DATA TO PROCESS:
***

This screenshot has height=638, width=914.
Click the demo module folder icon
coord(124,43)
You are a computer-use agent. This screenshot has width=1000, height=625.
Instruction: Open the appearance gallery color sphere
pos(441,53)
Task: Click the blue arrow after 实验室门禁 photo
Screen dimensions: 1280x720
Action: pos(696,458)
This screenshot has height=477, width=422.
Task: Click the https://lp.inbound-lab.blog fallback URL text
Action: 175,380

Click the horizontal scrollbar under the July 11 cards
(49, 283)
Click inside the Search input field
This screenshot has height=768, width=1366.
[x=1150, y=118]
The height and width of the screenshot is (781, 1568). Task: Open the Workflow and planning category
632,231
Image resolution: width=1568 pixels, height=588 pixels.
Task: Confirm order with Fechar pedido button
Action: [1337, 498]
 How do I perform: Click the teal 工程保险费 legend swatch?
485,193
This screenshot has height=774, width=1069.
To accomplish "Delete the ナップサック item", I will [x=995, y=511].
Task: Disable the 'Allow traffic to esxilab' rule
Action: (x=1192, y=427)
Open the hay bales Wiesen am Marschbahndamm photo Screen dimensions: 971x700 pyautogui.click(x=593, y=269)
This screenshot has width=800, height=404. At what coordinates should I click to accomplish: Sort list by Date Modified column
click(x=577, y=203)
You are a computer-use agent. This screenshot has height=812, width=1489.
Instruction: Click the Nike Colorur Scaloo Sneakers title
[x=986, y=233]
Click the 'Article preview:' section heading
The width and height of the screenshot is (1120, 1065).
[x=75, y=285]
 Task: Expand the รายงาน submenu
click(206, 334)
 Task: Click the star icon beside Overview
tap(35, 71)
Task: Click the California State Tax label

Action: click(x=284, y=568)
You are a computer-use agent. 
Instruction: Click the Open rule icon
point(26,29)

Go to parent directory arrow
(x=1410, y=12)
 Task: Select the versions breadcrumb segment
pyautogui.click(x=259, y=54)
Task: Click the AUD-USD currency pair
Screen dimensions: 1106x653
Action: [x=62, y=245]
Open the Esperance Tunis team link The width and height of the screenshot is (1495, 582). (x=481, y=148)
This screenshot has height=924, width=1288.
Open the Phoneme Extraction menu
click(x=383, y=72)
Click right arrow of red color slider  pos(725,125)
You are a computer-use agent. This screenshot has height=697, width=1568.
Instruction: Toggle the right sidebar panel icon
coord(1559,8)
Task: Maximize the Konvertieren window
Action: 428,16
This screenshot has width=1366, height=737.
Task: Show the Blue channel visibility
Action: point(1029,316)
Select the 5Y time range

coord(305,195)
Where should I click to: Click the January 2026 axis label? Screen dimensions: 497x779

***

WHAT IS NEEDED: Output every entry exactly.

WRITTEN SOLUTION:
This screenshot has height=638, width=914.
Click the demo module folder icon
coord(124,43)
You are a computer-use agent. This screenshot has width=1000, height=625.
Instruction: Open the appearance gallery color sphere
pos(441,53)
Task: Click the blue arrow after 实验室门禁 photo
Screen dimensions: 1280x720
Action: pos(696,458)
This screenshot has height=477, width=422.
Task: Click the https://lp.inbound-lab.blog fallback URL text
Action: 175,380

Click the horizontal scrollbar under the July 11 cards
(49, 283)
Click inside the Search input field
This screenshot has height=768, width=1366.
[x=1150, y=118]
The height and width of the screenshot is (781, 1568). Task: Open the Workflow and planning category
632,231
Image resolution: width=1568 pixels, height=588 pixels.
Task: Confirm order with Fechar pedido button
Action: [1337, 498]
 How do I perform: Click the teal 工程保险费 legend swatch?
485,193
This screenshot has height=774, width=1069.
To accomplish "Delete the ナップサック item", I will [x=995, y=511].
Task: Disable the 'Allow traffic to esxilab' rule
Action: (x=1192, y=427)
Open the hay bales Wiesen am Marschbahndamm photo Screen dimensions: 971x700 pyautogui.click(x=593, y=269)
This screenshot has width=800, height=404. At what coordinates should I click to accomplish: Sort list by Date Modified column
click(x=577, y=203)
You are a computer-use agent. This screenshot has height=812, width=1489.
Instruction: Click the Nike Colorur Scaloo Sneakers title
[x=986, y=233]
Click the 'Article preview:' section heading
The width and height of the screenshot is (1120, 1065).
[x=75, y=285]
 Task: Expand the รายงาน submenu
click(206, 334)
 Task: Click the star icon beside Overview
tap(35, 71)
Task: Click the California State Tax label

Action: click(x=284, y=568)
You are a computer-use agent. 
Instruction: Click the Open rule icon
point(26,29)

Go to parent directory arrow
(x=1410, y=12)
 Task: Select the versions breadcrumb segment
pyautogui.click(x=259, y=54)
Task: Click the AUD-USD currency pair
Screen dimensions: 1106x653
Action: [x=62, y=245]
Open the Esperance Tunis team link The width and height of the screenshot is (1495, 582). (x=481, y=148)
This screenshot has height=924, width=1288.
Open the Phoneme Extraction menu
click(x=383, y=72)
Click right arrow of red color slider  pos(725,125)
You are a computer-use agent. This screenshot has height=697, width=1568.
Instruction: Toggle the right sidebar panel icon
coord(1559,8)
Task: Maximize the Konvertieren window
Action: 428,16
This screenshot has width=1366, height=737.
Task: Show the Blue channel visibility
Action: point(1029,316)
Select the 5Y time range

coord(305,195)
Where should I click to: Click the January 2026 axis label? Screen dimensions: 497x779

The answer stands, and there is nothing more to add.